■ **What to do**:
1 > In the antibiotic stewardship text, condense the paragraph that begins "There are many different types of approaches" into a short bulleted list that keeps its main facts.
2 > According to the antibiotic stewardship text, about how many Americans develop C. difficile infections each year?
3 > Continue the antibiotic stewardship text from its last sentence.

■ **Exercise passage**:
Antibiotic stewardship is all about making sure that the patient is getting an antibiotic only when he or she needs it, and if an antibiotic is needed, making sure that the right drug is prescribed at the right dose for the right duration. Stewardship can be implemented in any health care setting, whether we’re talking about a hospital or emergency department, urgent care center or a physician’s office.
There are many different types of approaches to antibiotic stewardship. Clinical decision support is one example: Health care professionals are provided with information that helps them decide whether an antibiotic is needed when they are seeing patients and making that decision. With the transition to electronic health records, prompts and information can be incorporated as physicians are entering information into the system. Clinical decision support can also be in the form of paper, where the prescriber has the information needed for that syndrome on paper.
Clinical decision support is just one example among the many different types of stewardship activities. Hospitals often put together a stewardship team, in which a number of different folks are evaluating antibiotic use and overseeing antibiotic prescribing in the hospital setting.
What are the top three things primary care physicians should know about antibiotics and antibiotic resistance?
First, historically we viewed antibiotics as miracle drugs, and they really are miracle drugs. But we also have to remember that they are not harmless. Approximately 500,000 Americans develop C. difficile infections each year. Most of these infections are caused by antibiotic use. Antibiotics are also the most common reason for visits to the emergency department for drug-related adverse events, particularly in children. We need to remember that antibiotics are important for the treatment of infections. We need to reserve them for the times when patients really need them, and avoid giving them in situations where they are not needed because they can contribute to the antibiotic resistance problem.

■ **Dataset**:

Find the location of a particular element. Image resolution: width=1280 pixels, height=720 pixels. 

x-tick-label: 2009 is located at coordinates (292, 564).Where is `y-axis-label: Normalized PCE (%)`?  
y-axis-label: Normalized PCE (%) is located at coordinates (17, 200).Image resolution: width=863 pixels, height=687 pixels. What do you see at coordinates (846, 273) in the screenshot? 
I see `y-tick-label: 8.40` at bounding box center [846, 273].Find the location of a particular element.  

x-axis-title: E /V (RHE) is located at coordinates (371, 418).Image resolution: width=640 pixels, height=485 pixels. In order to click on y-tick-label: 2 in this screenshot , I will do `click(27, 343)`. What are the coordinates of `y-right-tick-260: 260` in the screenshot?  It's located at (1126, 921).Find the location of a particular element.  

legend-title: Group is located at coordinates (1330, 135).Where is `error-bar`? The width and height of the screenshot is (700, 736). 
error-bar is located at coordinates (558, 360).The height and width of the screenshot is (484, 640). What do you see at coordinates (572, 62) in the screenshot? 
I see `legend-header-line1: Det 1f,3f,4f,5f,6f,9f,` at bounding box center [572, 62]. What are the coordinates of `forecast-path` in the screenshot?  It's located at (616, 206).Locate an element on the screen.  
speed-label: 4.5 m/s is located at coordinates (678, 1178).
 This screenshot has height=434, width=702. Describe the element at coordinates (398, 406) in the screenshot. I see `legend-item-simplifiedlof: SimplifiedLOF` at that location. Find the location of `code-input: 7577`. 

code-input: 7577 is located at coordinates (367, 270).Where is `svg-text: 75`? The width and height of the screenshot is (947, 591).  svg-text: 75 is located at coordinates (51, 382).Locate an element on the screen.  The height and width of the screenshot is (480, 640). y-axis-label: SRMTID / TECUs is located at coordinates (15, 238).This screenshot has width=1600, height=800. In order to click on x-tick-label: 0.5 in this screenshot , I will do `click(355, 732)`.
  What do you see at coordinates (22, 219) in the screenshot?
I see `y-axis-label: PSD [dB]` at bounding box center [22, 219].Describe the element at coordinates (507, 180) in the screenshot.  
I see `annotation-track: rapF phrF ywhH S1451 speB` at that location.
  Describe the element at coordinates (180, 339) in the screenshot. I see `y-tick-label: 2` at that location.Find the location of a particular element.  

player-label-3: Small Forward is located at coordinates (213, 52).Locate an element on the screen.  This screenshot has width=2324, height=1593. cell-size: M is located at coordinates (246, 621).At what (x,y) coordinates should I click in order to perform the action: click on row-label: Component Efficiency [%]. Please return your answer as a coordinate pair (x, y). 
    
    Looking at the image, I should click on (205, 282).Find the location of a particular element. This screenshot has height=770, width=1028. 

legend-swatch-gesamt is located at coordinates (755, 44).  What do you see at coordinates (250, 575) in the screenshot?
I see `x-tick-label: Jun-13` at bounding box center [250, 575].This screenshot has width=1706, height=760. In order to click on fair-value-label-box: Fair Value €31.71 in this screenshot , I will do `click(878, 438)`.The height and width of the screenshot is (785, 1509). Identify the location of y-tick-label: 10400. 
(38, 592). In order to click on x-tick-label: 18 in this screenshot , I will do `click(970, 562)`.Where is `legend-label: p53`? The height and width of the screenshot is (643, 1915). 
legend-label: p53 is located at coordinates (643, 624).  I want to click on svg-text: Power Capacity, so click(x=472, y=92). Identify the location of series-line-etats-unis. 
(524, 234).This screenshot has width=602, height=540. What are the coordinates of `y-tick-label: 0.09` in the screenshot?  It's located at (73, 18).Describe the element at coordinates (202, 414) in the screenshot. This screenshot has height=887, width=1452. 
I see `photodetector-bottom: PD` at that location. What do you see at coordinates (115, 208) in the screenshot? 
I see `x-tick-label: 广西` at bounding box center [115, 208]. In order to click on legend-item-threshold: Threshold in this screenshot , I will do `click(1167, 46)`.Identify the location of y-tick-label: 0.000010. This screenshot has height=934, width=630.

■ **Written responses**:
1 >
- Antibiotic stewardship can take many forms, and clinical decision support is one of them.
- Clinical decision support gives health care professionals information that helps them decide, during patient visits, whether an antibiotic is needed.
- With electronic health records, prompts and information can appear as physicians enter data.
- It can also be on paper, giving the prescriber the needed information for a given syndrome.

2 > Approximately 500,000.

3 >
Secondly, upper respiratory infections are the most common reason an antibiotic is prescribed, yet most of these infections are caused by viruses, which should not be treated with antibiotics. Health care professionals often assume patients are seeking an antibiotic, and in some cases that’s true. But the majority of patients are just looking for an explanation and for some advice about what to do.
Finally, inappropriate antibiotic use and antibiotic resistance is not just a problem for very sick people in hospitals. Antibiotic resistance is now a common problem, and we are seeing it in young healthy people as well. The perception that this was just a problem in facilities where people are very sick is not necessarily true anymore. We’re seeing a lot of infections in the community now that are resistant to antibiotics.
Which physicians most need to be aware of and take steps to reduce antibiotic resistance? Why?
All physicians should be aware of this problem because most physicians do prescribe antibiotics. However, in terms of volume, primary care physicians prescribe more antibiotics than any other type of physician. So in terms of reducing the overuse of antibiotics that we’re seeing in the country, primary care physicians have an important role to play. They are often the physicians seeing the patients with upper respiratory infections. They are in a position to educate patients about when an antibiotic is not needed.
What advice would you give to medical students or young physicians who would like to one day be in your shoes?
I encourage medical students and young physicians to research the different types of career paths you can take. Public health is a very rewarding path, and I didn’t know much about it when I was in medical school. I learned more about it when I entered the Epidemic Intelligence Service program here at CDC, which is the disease detective program.
I’ve encountered very few DOs working in public health during my career, which is surprising. Osteopathic training is focused on prevention; our training provides a good foundation for a career in public health. More students and physicians in training should look into a career in public health as a possibility. I’d like to see more DOs taking this path.